In coming to its decision, the two-member panel determined that the 62-year-old former entertainment mogul would not pose an "undue risk" to public safety, but denied Drabinsky's application for full release, calling it "premature."
The ex-CEO of the now-defunct Livent Inc. -- the company behind such hits as "Phantom of the Opera" -- testified at the hearing for nearly three hours via video link from the Beaver Creek Institution in Gravenhurst, Ont.
He could be seen crying and hugging his wife, and two children, who were at the prison to support him.
"Thank you from the bottom of my heart," said Drabinsky, his voice overcome with emotion.
In 2009, Drabinsky and his longtime friend and business partner Myron Gottlieb were both convicted of two counts of fraud each for a book-cooking scheme that ultimately resulted in the demise of Livent.
The court ruled that the partners orchestrated a scheme involving the falsification of Livent's financial statements to lower its expenses and make the company look like it was meeting high earnings projections.
At the hearing, in his first public statements since Livent's collapse 14 years ago, Drabinsky repeatedly denied that he intentionally committed fraud or that it occurred out of greed.

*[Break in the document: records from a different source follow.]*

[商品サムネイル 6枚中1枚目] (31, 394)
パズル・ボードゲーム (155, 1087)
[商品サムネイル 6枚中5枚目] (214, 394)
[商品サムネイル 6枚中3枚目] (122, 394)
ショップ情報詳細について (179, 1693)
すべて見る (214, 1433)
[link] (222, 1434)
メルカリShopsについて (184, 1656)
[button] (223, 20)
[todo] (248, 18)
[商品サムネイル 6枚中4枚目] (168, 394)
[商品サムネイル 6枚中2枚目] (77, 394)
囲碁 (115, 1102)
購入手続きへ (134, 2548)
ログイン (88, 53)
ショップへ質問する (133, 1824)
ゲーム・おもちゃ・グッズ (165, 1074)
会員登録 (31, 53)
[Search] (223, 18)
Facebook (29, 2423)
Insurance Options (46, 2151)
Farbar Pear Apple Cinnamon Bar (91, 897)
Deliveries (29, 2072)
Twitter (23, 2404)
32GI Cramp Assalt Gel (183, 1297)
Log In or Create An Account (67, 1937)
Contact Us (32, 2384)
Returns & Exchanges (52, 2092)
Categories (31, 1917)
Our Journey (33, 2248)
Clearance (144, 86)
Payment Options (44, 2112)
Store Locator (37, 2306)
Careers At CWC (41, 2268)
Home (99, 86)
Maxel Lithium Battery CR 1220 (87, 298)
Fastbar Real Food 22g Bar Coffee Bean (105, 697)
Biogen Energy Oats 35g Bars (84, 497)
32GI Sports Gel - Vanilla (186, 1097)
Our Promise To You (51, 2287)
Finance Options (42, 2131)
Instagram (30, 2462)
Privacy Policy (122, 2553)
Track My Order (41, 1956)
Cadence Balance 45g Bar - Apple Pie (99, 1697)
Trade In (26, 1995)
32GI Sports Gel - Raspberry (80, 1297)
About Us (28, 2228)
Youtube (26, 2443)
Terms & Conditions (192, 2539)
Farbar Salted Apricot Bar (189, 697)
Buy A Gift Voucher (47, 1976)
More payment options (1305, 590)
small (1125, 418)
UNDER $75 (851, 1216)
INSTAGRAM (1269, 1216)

However, he admitted that the employees had been pressured by him to maximize profits at the company, and ultimately, it was his "gross negligence" that makes it his responsibility as the head of Livent.
"I drove people tremendously hard in the company," he said. "I drove them to succeed through my flawed ambition and creative hunger, which was not grounded in greed. I pushed the envelope too far."

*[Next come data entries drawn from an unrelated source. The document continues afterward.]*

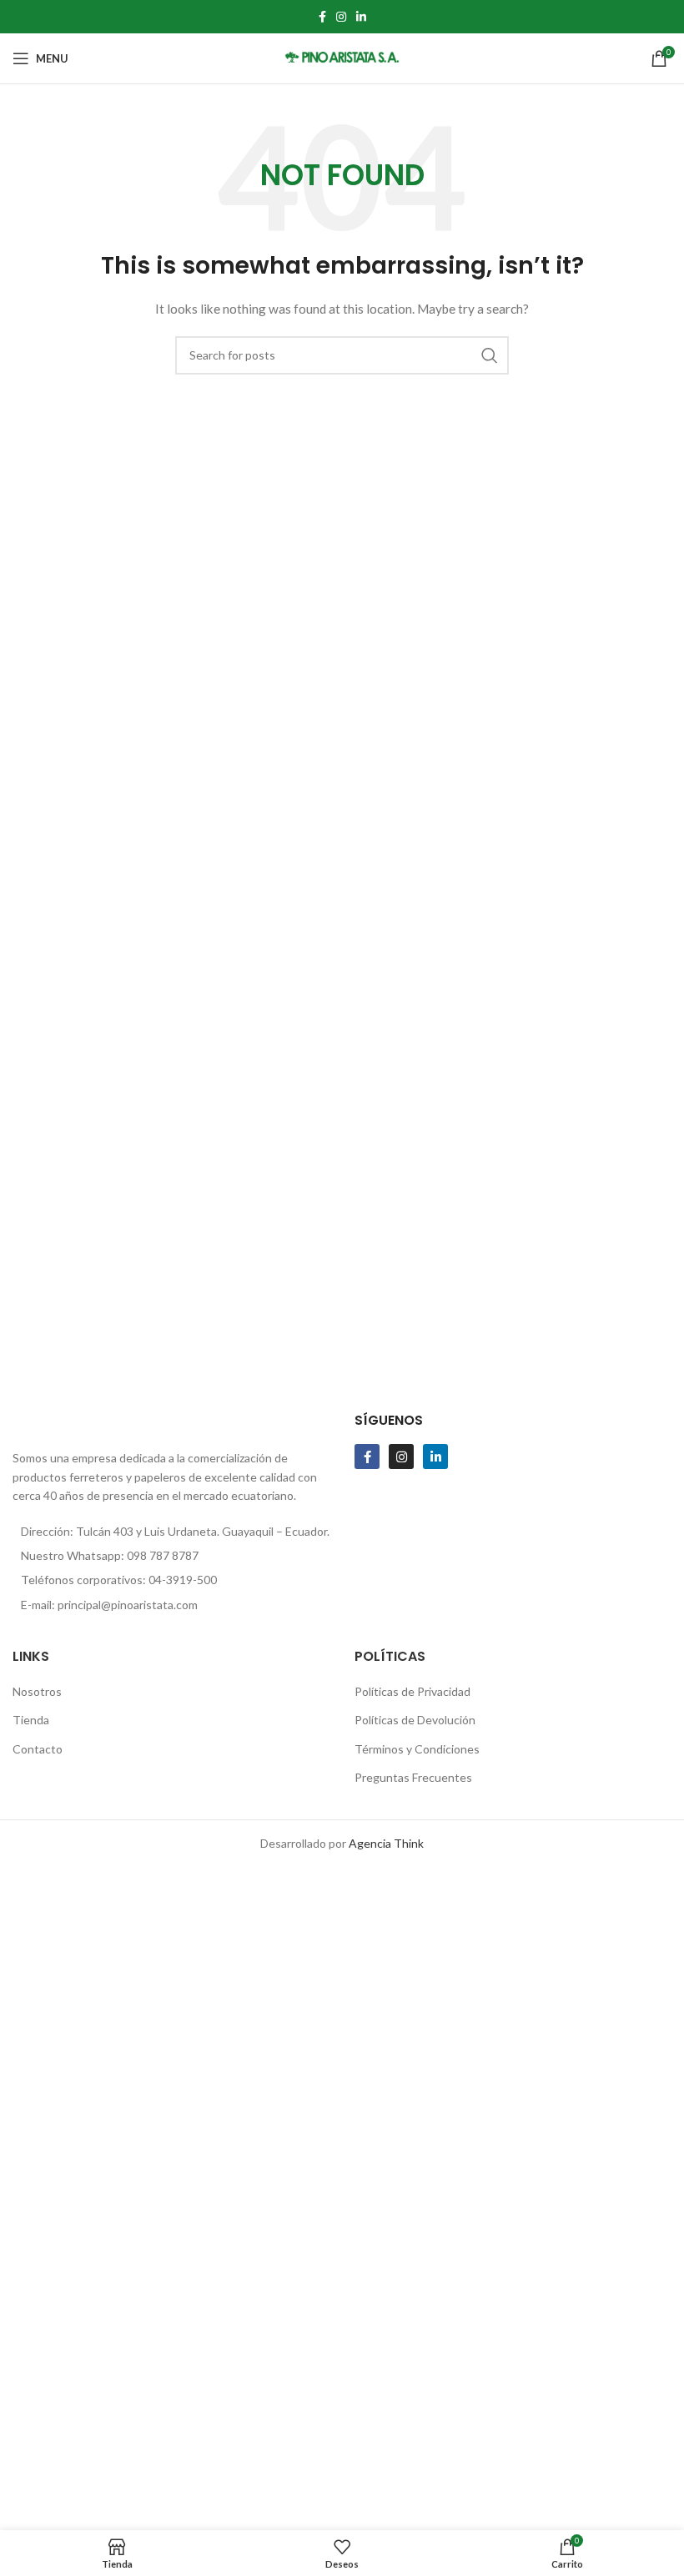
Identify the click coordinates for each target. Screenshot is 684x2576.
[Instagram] (401, 1456)
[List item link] (171, 1556)
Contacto (38, 1749)
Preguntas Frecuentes (413, 1777)
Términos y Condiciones (417, 1749)
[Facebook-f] (367, 1456)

He said he did not know that what was being done by the company's accountants "crossed into criminality."
Drabinsky said he had suspected that there were inaccuracies in the company's financial statements but due to his lack of accounting practices, he "walked away from the details."

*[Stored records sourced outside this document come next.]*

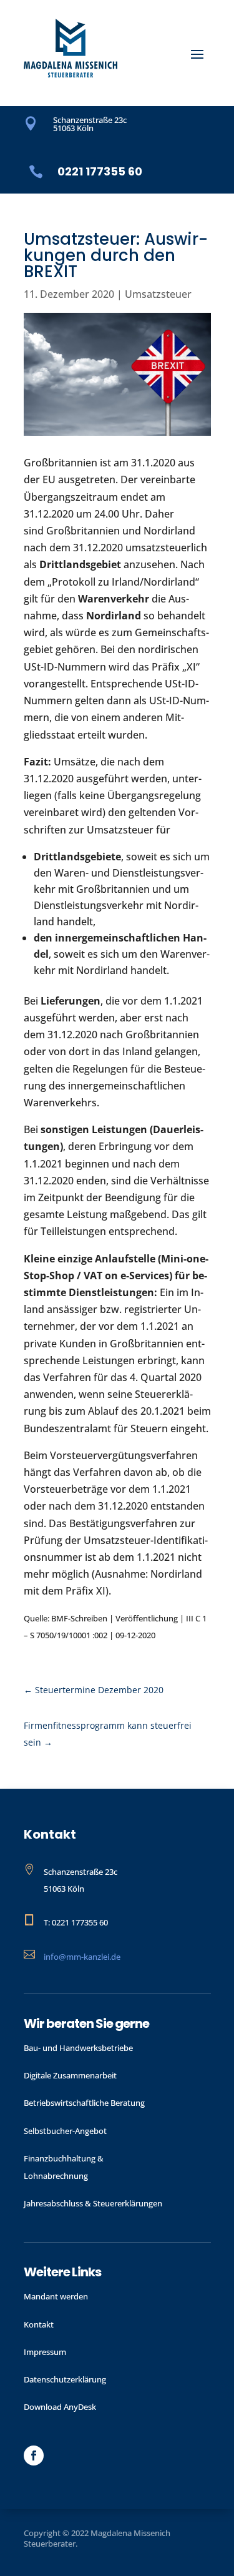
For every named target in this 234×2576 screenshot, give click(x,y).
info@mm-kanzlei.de (82, 1956)
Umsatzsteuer (158, 294)
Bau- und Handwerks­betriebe (78, 2047)
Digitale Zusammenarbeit (70, 2075)
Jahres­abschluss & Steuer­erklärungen (93, 2203)
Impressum (45, 2351)
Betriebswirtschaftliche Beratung (84, 2102)
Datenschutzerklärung (65, 2379)
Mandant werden (56, 2296)
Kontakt (39, 2324)
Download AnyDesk (60, 2406)
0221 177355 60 (99, 171)
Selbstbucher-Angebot (65, 2130)
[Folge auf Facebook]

"I should never have been CEO of the company," he said. "That was a mistake."
The bankruptcy of the publicly-traded company ultimately cost investors an estimated $500 million.
Last September, after losing a joint appeal of their convictions, Drabinsky was sentenced to five years in prison and Gottlieb to four years.
He told the panel Wednesday that the first month of his sentence, which was served at the maximum-security Millhaven penitentiary in Kingston, Ont., was "devastating" to him and his family.
"It affected me beyond description," said Drabinsky. "Every time the lead door slammed shut and reverberated I was overwhelmed."
Drabinsky, who considers Oscar-nominated actor Christopher Plummer and Canadian ballerina Karen Kain his close friends, said he soon found himself "face-to-face with a different world of individual."
He sobbed when he told the board that he was contacted last August by the Governor-General's office about stripping him of his Order of Canada, which was rewarded in 1995 for his contribution to the arts.
"I've always given everything I had to this country," said Drabinsky, noting that he had often resisted temptation to move the company to the U.S.
The panel imposed several conditions on his six-month-long release to the halfway house, including barring him from owning or operating any business, becoming self-employed and managing financials at any company or organization.
Drabinsky must also submit financial and banking statements to a parole officer at least once a month, and not associate with any convicted criminals, including Gottlieb.
Once granted parole, the man who used to rub shoulders with Hollywood elite said he wants to keep a "low profile" and continue producing movies and stage productions.
He was also in talks of doing consultant work, and lecturing at a business school and an arts school.
"Forget about building any empires anymore," said Drabinsky. "I already did that."
Gottlieb was released to a halfway house last July.
Drabinsky will be moved to the halfway house sometime after Nov. 11.